For string comparison, make sure to use == instead of is:
str = 'hello'
if (str is 'hello'):
print ('str is hello')
if (str == 'hello'):
print ('str == hello')
Out:
str is hello
str == hello
But in the below example == and is will get different results:
str2 = 'hello sam'
if (str2 is 'hello sam'):
print ('str2 is hello sam')
if (str2 == 'hello sam'):
print ('str2 == hello sam')
Out:
str2 == hello sam
Conclusion and Analysis:
Use is carefully to compare between strings.
Since is for comparing objects and since in Python 3+ every variable such as string interpret as an object, let's see what happened in above paragraphs.
In python there is id function that shows a unique constant of an object during its lifetime. This id is using in back-end of Python interpreter to compare two objects using is keyword.
str = 'hello'
id('hello')
> 140039832615152
id(str)
> 140039832615152
But
str2 = 'hello sam'
id('hello sam')
> 140039832615536
id(str2)
> 140039832615792
As John Feminella said, most of the time you will use == and != because your objective is to compare values. I'd just like to categorise what you would do the rest of the time:
There is one and only one instance of NoneType i.e. None is a singleton. Consequently foo == None and foo is None mean the same. However the is test is faster and the Pythonic convention is to use foo is None.
If you are doing some introspection or mucking about with garbage collection or checking whether your custom-built string interning gadget is working or suchlike, then you probably have a use-case for foo is bar.
True and False are also (now) singletons, but there is no use-case for foo == True and no use case for foo is True.

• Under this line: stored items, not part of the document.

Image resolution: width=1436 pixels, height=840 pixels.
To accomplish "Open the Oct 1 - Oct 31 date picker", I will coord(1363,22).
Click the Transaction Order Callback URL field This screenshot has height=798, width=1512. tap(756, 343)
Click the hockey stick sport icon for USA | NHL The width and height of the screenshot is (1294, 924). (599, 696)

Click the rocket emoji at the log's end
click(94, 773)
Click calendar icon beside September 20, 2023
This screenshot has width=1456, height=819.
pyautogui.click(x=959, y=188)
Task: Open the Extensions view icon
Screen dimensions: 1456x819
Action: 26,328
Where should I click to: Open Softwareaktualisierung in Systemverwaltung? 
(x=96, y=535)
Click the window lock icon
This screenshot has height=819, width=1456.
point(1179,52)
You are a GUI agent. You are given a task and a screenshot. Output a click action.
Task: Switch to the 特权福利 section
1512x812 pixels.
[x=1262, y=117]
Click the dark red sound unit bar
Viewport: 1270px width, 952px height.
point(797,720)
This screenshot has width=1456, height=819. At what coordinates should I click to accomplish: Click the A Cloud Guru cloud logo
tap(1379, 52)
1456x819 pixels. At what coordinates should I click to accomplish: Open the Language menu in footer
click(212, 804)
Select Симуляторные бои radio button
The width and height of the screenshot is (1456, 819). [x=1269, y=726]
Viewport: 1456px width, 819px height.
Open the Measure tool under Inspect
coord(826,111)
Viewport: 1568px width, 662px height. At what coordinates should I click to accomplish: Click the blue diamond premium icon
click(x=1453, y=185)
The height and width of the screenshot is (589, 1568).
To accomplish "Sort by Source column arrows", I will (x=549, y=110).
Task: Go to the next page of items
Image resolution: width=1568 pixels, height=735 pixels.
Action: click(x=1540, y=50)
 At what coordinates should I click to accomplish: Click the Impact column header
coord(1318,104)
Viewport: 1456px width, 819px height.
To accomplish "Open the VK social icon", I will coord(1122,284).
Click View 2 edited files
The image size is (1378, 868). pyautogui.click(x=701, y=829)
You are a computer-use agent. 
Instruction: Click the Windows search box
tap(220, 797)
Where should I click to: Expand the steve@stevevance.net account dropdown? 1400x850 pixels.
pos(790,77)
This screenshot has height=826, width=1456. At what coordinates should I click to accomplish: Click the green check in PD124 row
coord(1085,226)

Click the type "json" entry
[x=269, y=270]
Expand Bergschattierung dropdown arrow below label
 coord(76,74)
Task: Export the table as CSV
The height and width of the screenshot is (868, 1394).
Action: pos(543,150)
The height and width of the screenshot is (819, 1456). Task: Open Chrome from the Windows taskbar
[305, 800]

Most of them already answered to the point. Just as an additional note (based on my understanding and experimenting but not from a documented source), the statement
== if the objects referred to by the variables are equal
from above answers should be read as
== if the objects referred to by the variables are equal and objects belonging to the same type/class
. I arrived at this conclusion based on the below test:
list1 = [1,2,3,4]
tuple1 = (1,2,3,4)
print(list1)
print(tuple1)
print(id(list1))
print(id(tuple1))
print(list1 == tuple1)
print(list1 is tuple1)
Here the contents of the list and tuple are same but the type/class are different.